小屋づくり計画をしている方から、建築確認申請の質問を多くいただきます。
小さな小屋でも申請が必要なの?
疑問に思う方が多いです。
結論から言うと、法律上はどんな小屋でも確認申請が必要です。
「小さな小屋や建てる場所によっては、例外的に申請しなくても可能」
という認識で良いと思います。
建築確認申請は必要?
原則的にはどんな小さな建物でも建築確認申請が必要といえます。
ルールにより申請を免除、または不要としている規定があります。
- 都市計画区域外→不要です。工事届けが必要な場合も。
- 都市計画区域内→申請が必要です。
電気・上下水道の利用のために確認申請書類が必要なこともあります。
よく言われる10m2未満とは
一般的に「10m2未満なら確認申請が必要ない」と言われます。
コレは厳密にいうと「増築で10m2未満」なら申請が不要ということです。
既存の建物に増築する場合、または敷地内に別棟で建てる場合に、10m2未満なら確認申請は不要ということです。
別棟なら増築や改築じゃないんじゃないの…?
増築の定義は、同じ敷地内で建物の「床面積を増やす」ことです。
母屋と連結しているかは問われません。
防火地域や準防火地域の場合は、増築10m2未満でも建築確認申請が必要です。
ウッドデッキ部分は壁がなくても、屋根が付いてる部分は建物面積とみなされます。
建築確認申請は、税金とは別のこと
確認申請しなければ固定資産税がかからないのでは…?
建築確認申請は建物の強度や立地条件が法律に適合していて、そこに建てても周囲の安全や環境を確保できるかどうかを役所が”確認”するものです。
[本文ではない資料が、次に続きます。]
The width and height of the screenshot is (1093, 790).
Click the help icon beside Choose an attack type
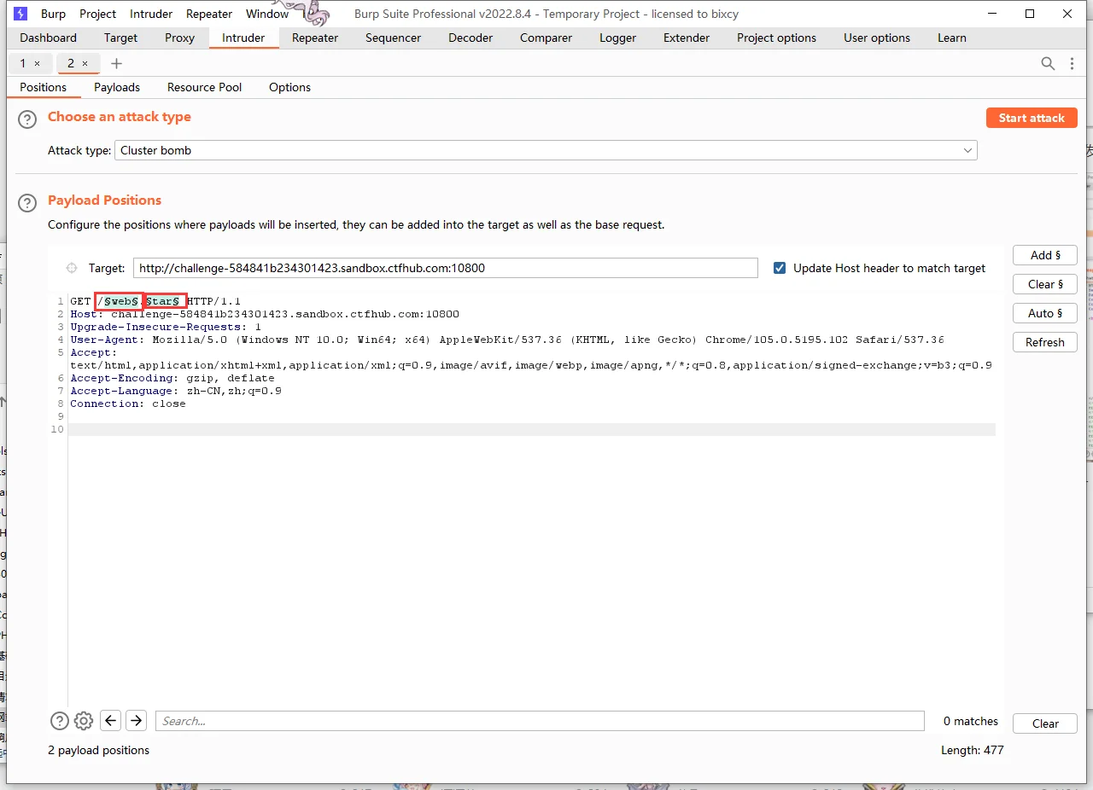(28, 120)
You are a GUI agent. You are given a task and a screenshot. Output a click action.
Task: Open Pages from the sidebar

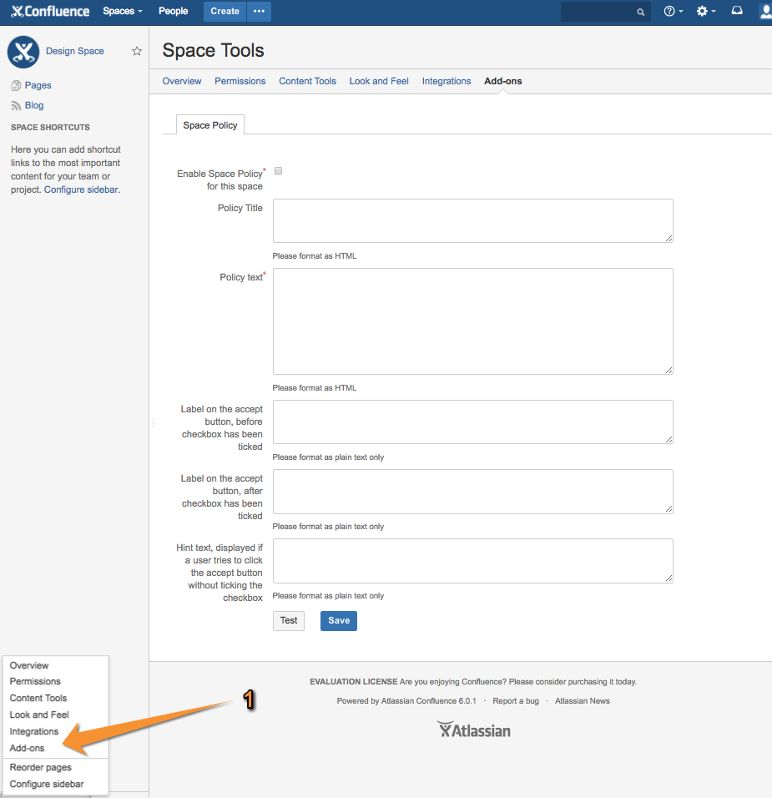[x=38, y=85]
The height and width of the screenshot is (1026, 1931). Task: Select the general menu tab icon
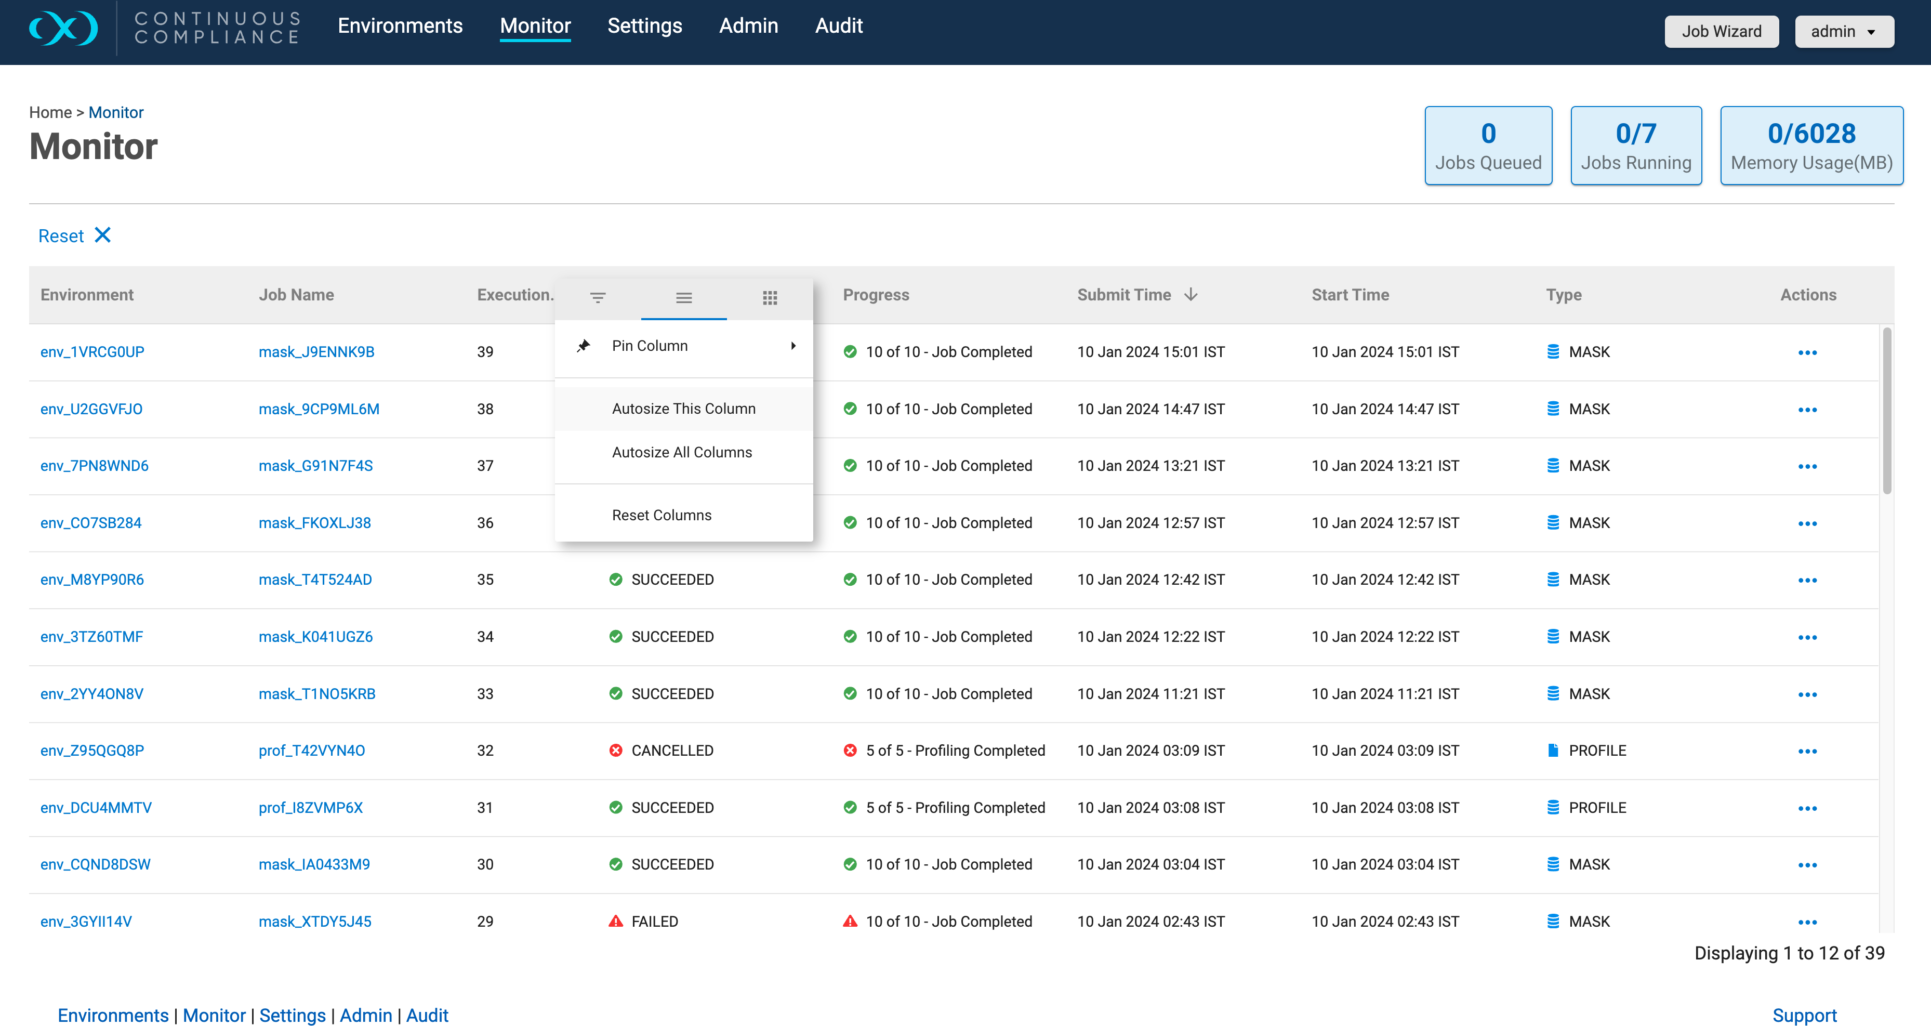point(684,298)
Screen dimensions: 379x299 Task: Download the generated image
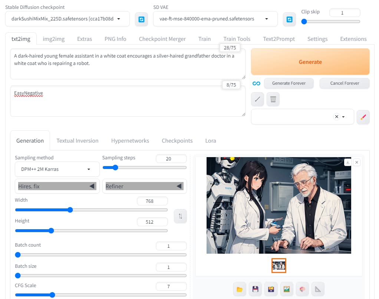[x=347, y=162]
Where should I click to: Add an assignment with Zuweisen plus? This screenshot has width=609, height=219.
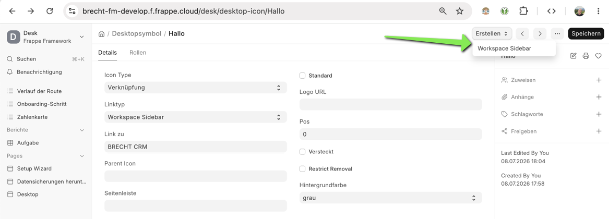click(x=599, y=80)
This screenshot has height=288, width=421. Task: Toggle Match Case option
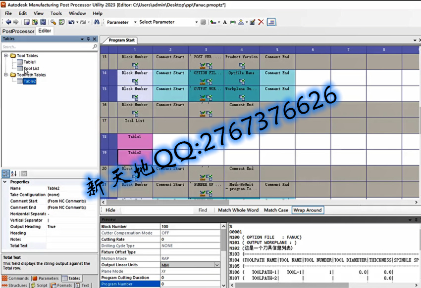click(276, 210)
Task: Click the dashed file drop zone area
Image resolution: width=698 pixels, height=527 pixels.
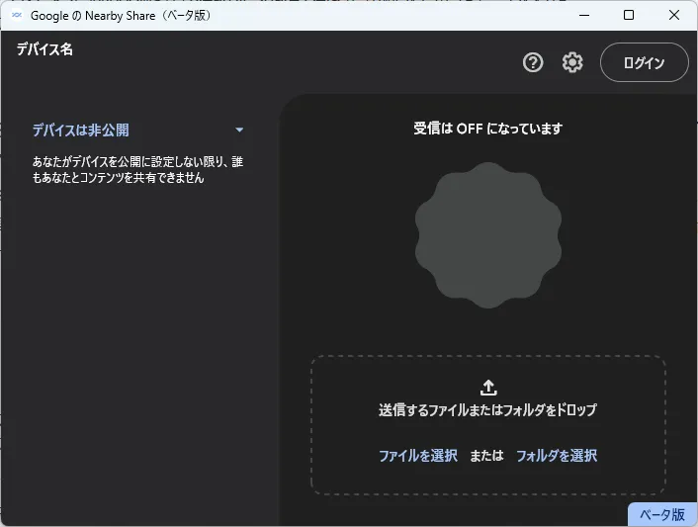Action: click(x=488, y=480)
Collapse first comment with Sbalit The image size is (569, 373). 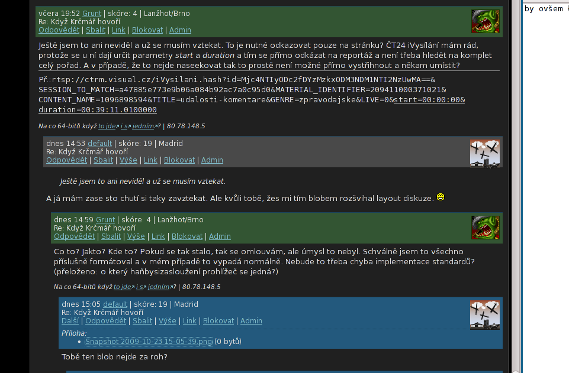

一方、固定資産税は建築確認申請の有無にかかわらず、固定資産としての条件を満たせば納めなければなりません。
極端に言うと「建築不適合」の建築物でも、固定資産評価に基づいて納税しなければなりません。
「建築確認申請=固定資産税の申告」ではないのです。
防火と基礎を確認
防火地域等で建築面積や高さが制限されたり、防火規定により開口部や屋根で使う資材の制限があります。
市街地に小屋を作るときは、防火地域・準防火地域・22条区域などを確認してください。
それにより建築不可だったり、建材に不燃材などの耐火資材が必要なのかがわかると思います。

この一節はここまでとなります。